Dataset entries
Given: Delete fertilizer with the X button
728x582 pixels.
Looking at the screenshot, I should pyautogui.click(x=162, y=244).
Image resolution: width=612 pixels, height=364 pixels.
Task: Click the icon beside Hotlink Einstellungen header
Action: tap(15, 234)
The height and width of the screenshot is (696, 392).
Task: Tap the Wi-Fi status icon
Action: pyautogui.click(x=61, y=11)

• [TASK BRIEF]: In the answer, every line above should be retyped exactly.

• [RESPONSE TO THE TASK]:
Given: Delete fertilizer with the X button
728x582 pixels.
Looking at the screenshot, I should pyautogui.click(x=162, y=244).
Image resolution: width=612 pixels, height=364 pixels.
Task: Click the icon beside Hotlink Einstellungen header
Action: tap(15, 234)
The height and width of the screenshot is (696, 392).
Task: Tap the Wi-Fi status icon
Action: pyautogui.click(x=61, y=11)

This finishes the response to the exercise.